Problems without normalization:

  • Data redundancy: Same data stored multiple times (wastes space, causes inconsistency)
  • Update anomalies: Changing data requires updating multiple rows
  • Insertion anomalies: Can't add data without other related data
  • Deletion anomalies: Deleting data accidentally removes other data

Example of problems:

Orders Table (Unnormalized):
order_id | customer_name | customer_email | product_name | quantity | price
1        | John Doe      | john@email.com | Widget       | 2        | 10.00
1        | John Doe      | john@email.com | Gadget       | 1        | 20.00
2        | Jane Smith    | jane@email.com | Widget       | 3        | 10.00

Problems:
- Customer info repeated for each order item
- If John's email changes, must update multiple rows
- Can't add a customer without an order
- Deleting an order might lose customer information

Normal Forms

First Normal Form (1NF)

Rules:

  • Each column contains atomic (indivisible) values
  • Each row is unique
  • No repeating groups or arrays

Example - Before 1NF:

Users Table:
id | name | phone_numbers
1  | John | 555-1234, 555-5678

After 1NF:

Users Table:
id | name
1  | John

Phone Numbers Table:
user_id | phone_number
1       | 555-1234
1       | 555-5678

Interview tip: JSON columns in modern databases can violate 1NF if not used carefully. Consider if the data should be in a separate table.

Second Normal Form (2NF)

Rules:

  • Must be in 1NF
  • All non-key attributes are fully functionally dependent on the primary key
  • No partial dependencies (for composite keys)

Example - Violates 2NF:

Order Items Table:
order_id | product_id | product_name | quantity | price
1        | 101        | Widget       | 2        | 10.00
1        | 102        | Gadget       | 1        | 20.00

Problem: product_name depends only on product_id, not the full key (order_id, product_id)

After 2NF:

Order Items Table:
order_id | product_id | quantity | price

Products Table:
product_id | product_name
101        | Widget
102        | Gadget

Third Normal Form (3NF)

Rules:

  • Must be in 2NF
  • No transitive dependencies (non-key attributes don't depend on other non-key attributes)

Example - Violates 3NF:

Orders Table:
order_id | customer_id | customer_name | customer_email | total
1        | 100         | John Doe      | john@email.com | 30.00

Problem: customer_name and customer_email depend on customer_id, not order_id

After 3NF:

Orders Table:
order_id | customer_id | total
1        | 100         | 30.00

Customers Table:
customer_id | customer_name | customer_email
100         | John Doe      | john@email.com

Interview scenario: "Why is customer email in the orders table a problem?" Answer: It creates transitive dependency and update anomalies.

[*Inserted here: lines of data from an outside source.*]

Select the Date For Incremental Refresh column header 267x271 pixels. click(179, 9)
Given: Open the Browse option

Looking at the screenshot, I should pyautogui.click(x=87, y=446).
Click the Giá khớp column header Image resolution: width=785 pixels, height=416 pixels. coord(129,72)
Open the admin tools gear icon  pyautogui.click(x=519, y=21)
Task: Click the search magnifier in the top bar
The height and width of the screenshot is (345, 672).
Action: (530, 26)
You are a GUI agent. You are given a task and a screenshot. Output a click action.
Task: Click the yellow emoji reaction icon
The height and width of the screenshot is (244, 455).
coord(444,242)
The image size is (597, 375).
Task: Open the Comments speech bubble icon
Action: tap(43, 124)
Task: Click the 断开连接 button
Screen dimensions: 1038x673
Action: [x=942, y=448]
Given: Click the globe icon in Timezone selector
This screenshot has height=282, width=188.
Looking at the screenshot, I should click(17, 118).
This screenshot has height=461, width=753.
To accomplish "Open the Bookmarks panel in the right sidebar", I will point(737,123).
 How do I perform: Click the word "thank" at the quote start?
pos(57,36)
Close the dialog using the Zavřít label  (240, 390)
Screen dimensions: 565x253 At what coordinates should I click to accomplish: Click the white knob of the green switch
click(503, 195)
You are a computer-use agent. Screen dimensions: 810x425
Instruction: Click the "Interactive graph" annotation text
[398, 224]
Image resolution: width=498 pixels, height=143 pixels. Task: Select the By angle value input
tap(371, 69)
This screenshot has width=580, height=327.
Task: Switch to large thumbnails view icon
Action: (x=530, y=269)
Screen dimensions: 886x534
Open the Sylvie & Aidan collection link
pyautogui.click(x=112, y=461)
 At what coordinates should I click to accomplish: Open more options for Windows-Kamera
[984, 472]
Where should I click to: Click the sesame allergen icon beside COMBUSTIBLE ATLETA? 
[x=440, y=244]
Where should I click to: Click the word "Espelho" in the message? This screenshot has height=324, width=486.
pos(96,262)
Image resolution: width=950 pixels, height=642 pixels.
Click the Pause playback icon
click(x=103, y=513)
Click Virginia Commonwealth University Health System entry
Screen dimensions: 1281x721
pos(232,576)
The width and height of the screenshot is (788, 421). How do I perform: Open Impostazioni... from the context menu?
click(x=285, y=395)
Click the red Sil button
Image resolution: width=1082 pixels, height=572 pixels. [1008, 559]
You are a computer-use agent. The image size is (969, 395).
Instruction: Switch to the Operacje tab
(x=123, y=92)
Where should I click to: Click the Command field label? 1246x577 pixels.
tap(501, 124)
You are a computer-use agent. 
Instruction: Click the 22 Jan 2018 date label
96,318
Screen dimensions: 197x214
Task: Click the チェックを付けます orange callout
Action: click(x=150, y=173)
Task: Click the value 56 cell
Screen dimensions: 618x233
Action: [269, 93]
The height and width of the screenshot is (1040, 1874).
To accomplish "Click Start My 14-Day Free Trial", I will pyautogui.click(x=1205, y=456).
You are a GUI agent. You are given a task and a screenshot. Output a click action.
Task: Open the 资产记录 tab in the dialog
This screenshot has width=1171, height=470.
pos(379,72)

Boyce-Codd Normal Form (BCNF)

Rules:

  • Must be in 3NF
  • Every determinant is a candidate key

When needed: When you have overlapping candidate keys or multiple determinants.

Fourth Normal Form (4NF)

Rules:

  • Must be in BCNF
  • No multi-valued dependencies

Example: A table with independent multi-valued attributes should be split.

Fifth Normal Form (5NF)

Rules:

  • Must be in 4NF
  • No join dependencies

Rarely used in practice. Most databases stop at 3NF or BCNF.


When to Denormalize

While normalization reduces redundancy, sometimes denormalization improves performance:

Read-Heavy Workloads

Denormalized data can reduce JOIN operations:

-- Normalized (requires JOIN)
SELECT u.name, u.email, COUNT(o.id) as order_count
FROM users u
LEFT JOIN orders o ON u.id = o.user_id
GROUP BY u.id, u.name, u.email;

-- Denormalized (no JOIN needed)
SELECT name, email, order_count
FROM user_summary;  -- Pre-computed view

Reporting Databases

Data warehouses often use star/snowflake schemas (denormalized):

Fact Table (denormalized):
sale_id | date | customer_id | customer_name | product_id | product_name | amount

Caching Layers

Store computed/aggregated values:

-- Denormalize order count into users table
ALTER TABLE users ADD COLUMN order_count INT;
-- Update via trigger or application logic

Trade-off: Performance vs. data consistency and storage efficiency.


Best Practices

  1. Start normalized: Begin with 3NF, then denormalize only when needed
  2. Measure first: Profile queries before denormalizing
  3. Document decisions: If you denormalize, document why and how to maintain consistency
  4. Maintain consistency: Use triggers or application logic to keep denormalized data in sync
  5. Consider materialized views: Use views for read optimization without denormalizing base tables

Interview Questions

1. Beginner Question

Q: What is database normalization, and why is it important?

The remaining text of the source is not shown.